Tasarruflarla ilgili bu kısa hatırlatmayı yaptıktan sonra, Türkiye’de tasarrufların neden yetersiz olduğu üzerinde durmamız gerekiyor. Akademik çalışmalarda ortaya konulan en önemli bulgulardan bir tanesi, sadece Türkiye’de değil, diğer ülkelerde de tasarrufların ana belirleyicisinin gelir seviyesi olmasıdır. Basitçe ifade etmek gerekirse, gelir seviyeniz zaten ancak temel ihtiyaçlarınızı karşılayacak düzeydeyse, tasarruf etme imkanınız olmaz ya da ancak çok sınırlı olur. Gelir seviyeniz arttıkça, tüketiminiz de artsa da, bir noktadan sonra ileriyi düşünerek tasarruf edebilir hale gelirsiniz. Gelir arttıkça tasarruf etme eğiliminin de artması beklenir. Yani, Türkiye’de tasarruflar neden yetersiz sorusunu cevaplamaya çalışırken, ilk önce tasarruf edebilecek kadar gelirimiz var mı diye bakmamız lazım.
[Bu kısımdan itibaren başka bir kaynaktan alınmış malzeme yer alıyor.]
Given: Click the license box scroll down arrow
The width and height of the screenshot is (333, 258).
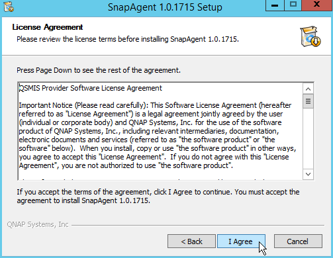Looking at the screenshot, I should coord(309,174).
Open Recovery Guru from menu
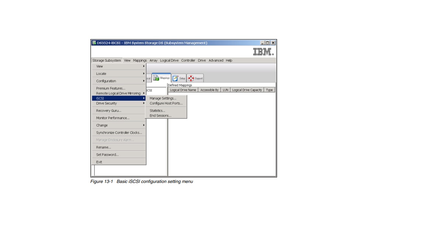Viewport: 425px width, 239px height. 108,111
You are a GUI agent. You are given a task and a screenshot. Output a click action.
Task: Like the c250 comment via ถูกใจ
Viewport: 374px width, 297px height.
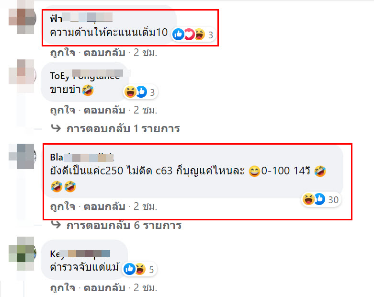[62, 206]
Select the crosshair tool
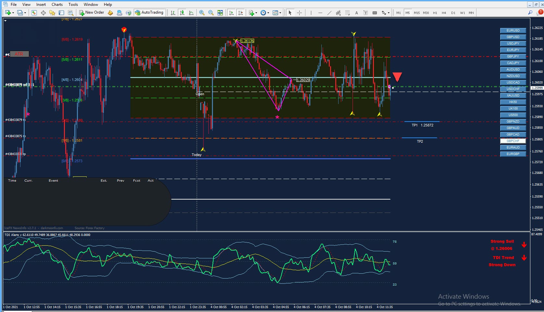This screenshot has height=312, width=544. tap(299, 13)
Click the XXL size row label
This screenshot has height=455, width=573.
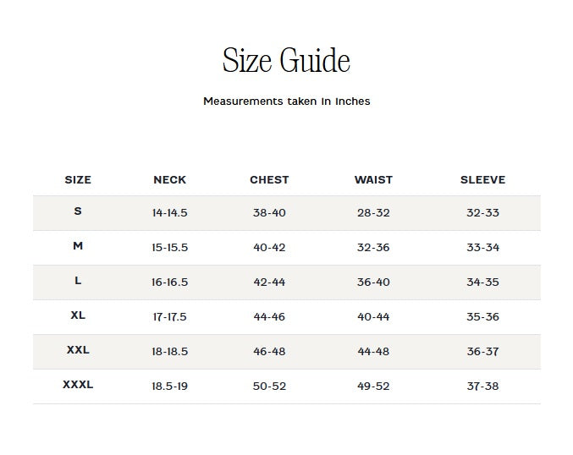[78, 350]
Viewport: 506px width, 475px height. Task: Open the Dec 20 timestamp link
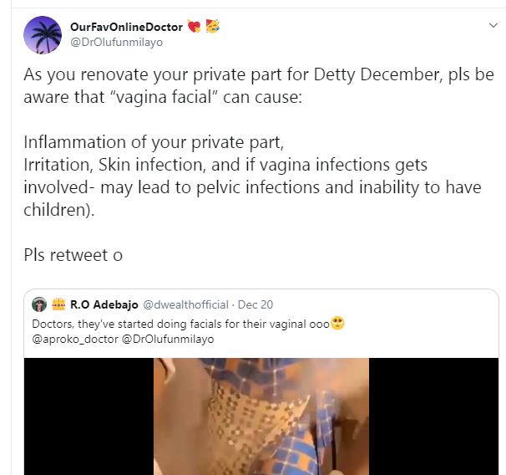point(256,304)
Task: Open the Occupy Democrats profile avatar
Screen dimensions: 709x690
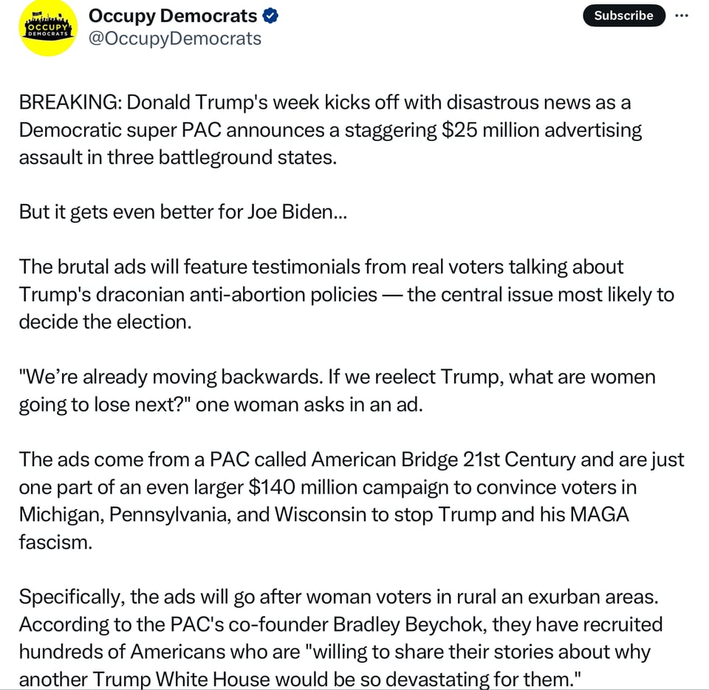Action: point(49,28)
Tipik bir hanenin anne, baba ve çocuklardan oluştuğunu varsayalım. Çocuklar 15 yaşına gelene kadar çalışabilir nüfus içinde değerlendirilmiyor. Bu nedenle, onların gelirinin olmadığını varsayabiliriz. Bu durumda haneye gelir sağlayacak kişiler anne ve baba oluyor. Eğer hanedeki her iki yetişkin de eve gelir getirebiliyorsa, o zaman bu hanenin ihtiyaçlarını karşılayıp, kenara da bir miktar para koyma ihtimali artıyor. Hanedeki yetişkinlerden sadece birisi çalışıyorsa, o zaman durum zorlaşıyor. Tek kişinin geliriyle bütün evin ihtiyaçlarını karşılama ve bir de üzerine kenara para koyma ihtimali azalıyor. Dolayısıyla hanenin gelirini artırmak ve tasarruf etme ihtimalini yaratabilmek için, sadece erkeklerin değil, kadınların da çalışması işleri kolaylaştırıyor. Şimdi Türkiye’de durum nasılmış bir bakalım:
Tablo 1’e baktığımızda, son 20 yılda Türkiye’de kadınlara ait işgücü verilerinde bazı olumlu gelişmelerin olduğunu görüyoruz. 2005’te çalışma yaşında olan kadın nüfusunun sadece %22,1’i işgücüne katılırken, 2025’in ikinci çeyreği itibariyle bu oran %36,2’ye yükselmiş. İşgücüne katılan (yani kabaca, aktif bir şekilde iş arayan diye de düşünebiliriz) kadınların 2019’da %15’e yakını iş bulamazken, elimizdeki son veriye göre bu oran %10,8’e kadar gerilemiş. Bir başka ifadeyle, son 20 yılda çalışabilir yaştaki kadınlarımızın istihdam edilme oranı %20,3’ten, %32,3’e yükselmiş. Bunlar kesinlikle yabana atılacak gelişmeler değil. Peki, bu tablo bizi tatmin etmeli mi? Bu sorunun yanıtı kesinlikle hayır! Neden böyle söylediğimi gelin Tablo 2’deki uluslararası karşılaştırma üzerinden açıklayayım:
Dünya Bankası ve ILO’nun verilerine göre, bu konuda düzenli veri yayınlayan 187 ülke arasında, kadınların istihdam oranı bazında Türkiye ne yazık ki 156. sırada yer alıyor. Yukarıdaki tablodan da görülebileceği gibi, kadın istihdamının daha yüksek olduğu ülkeler, çoğunlukla gelişmiş batı demokrasileri. Lakin listeye bakınca, Endonezya ve Malezya gibi nüfusunun büyük çoğunluğu Müslüman ve gelişmekte olan bazı ülkelerde de kadın istihdamı bizden çok daha yüksek. Dünya ortalaması olan %46,6’ya göre bakınca da, kadın istihdamında ülke olarak daha gidecek çok yolumuz var. Kadınların istihdamı konusunda Suudi Arabistan’dan ancak bir çıt daha iyi; İran ya da Afganistan gibi ülkelerden çok daha iyi olmamız herhalde kimseye teselli olmayacaktır. Daha da üzücü olanı, bu verinin yayınlanmaya başladığı 1991’de %31,6 olan kadın istihdam oranımız, sonraki 33 yılda ancak 0.6 puan artabilmiş; ya da apaçık yerinde saymış.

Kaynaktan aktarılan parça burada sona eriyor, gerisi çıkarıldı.